I like tea. I drink a lot of it. As an Englishman I of course maintain that tea must be made with milk. But away from Britain fresh milk is not that easy to find. Dried milk actually makes quite good tea provided that it’s fat-free but even half-fat dried milk makes vile tea and full-fat produces a brew so disgusting that one’s first and only mouthful is spat involuntarily over the side. No. Fat-free it has to be. On my travels I’ve found it hard to get, though, and supplies were running low as I arrived in the Colombian port of Cartagena. So I was delighted to find a shop that sold it and I bought, well, quite a lot. Six months supply, in fact. Six months supply for a guy with a serious tea habit.
Cartagena’s significance to world trade isn’t based solely on powdered milk. It’s a container port that serves Colombia and much of the continent. Moonrise was anchored close to the quays where the container ships tie up and I was awestruck by what I saw. If, like me, you find “world trade” to be a rather nebulous concept, go to your nearest container port and just watch. It’s amazing. Those ships are simply vast. An ordinary one might carry 5,000 forty-foot containers (five thousand!) and the big ones carry double that. And, as you’ll know if you’ve ever stood next to one, each forty-foot container is itself quite big. You can get a lot of stuff in there.
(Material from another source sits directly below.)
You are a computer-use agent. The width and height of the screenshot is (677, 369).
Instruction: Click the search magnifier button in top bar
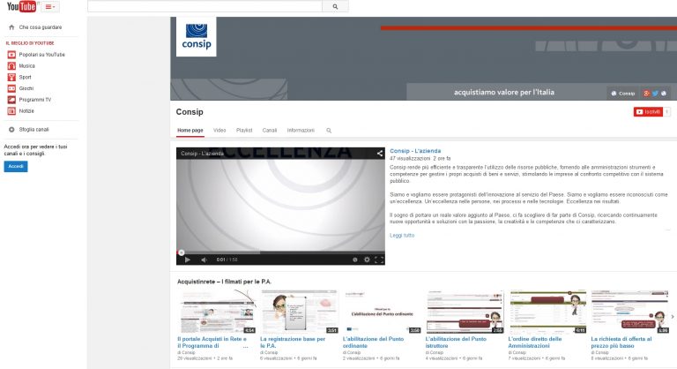335,6
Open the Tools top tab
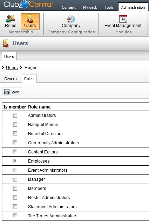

Within minutes of a ship tying up to the dock the cranes start swinging the containers off the deck and onto the lorries waiting in a long, well orchestrated line below. I timed it and can report that one truck is sent on its way with an offloaded container about once every ninety seconds, per crane. And there are sometimes as many as four cranes working simultaneously on each ship. And other trucks come bringing containers that are loaded onto the ship at the same rate. The containers, one supposes, are stuffed with food, washing machines, clothes, engine parts, toys, furniture, high tech gadgetry, all you can imagine and quite a lot you can’t. Just about everything that’s produced in one country and sold in another gets there by container ship. And the sheer volume of goods arriving and leaving at Cartagena is truly astounding. “That”, one can say to oneself, “is trade”.
But if Colombia is famous it’s not for its container port or even as a place to buy powdered milk. It’s famous for the FARC guerillas and the recent peace deal, for coffee and for drugs. I read a lot about the drugs trade while I was there and, perhaps as a consequence, I thought I saw evidence of it everywhere. Many of the somewhat incongruous steel-and-glass skyscrapers are totally empty so I immediately concluded that building them was some sort of money-laundering exercise. And the unsmiling men dressed in white polo shirts and black sunglasses zooming about the harbour in power-boats looked for all the world like archetypal drugs barons straight from Central Casting.
So I felt somewhat uncomfortable as I sat on my boat carefully measuring out white powder, sealing it in plastic and stashing it away, imagining as I did so the surely impending conversation with the coast guard: “No, really! It’s milk! I like tea!”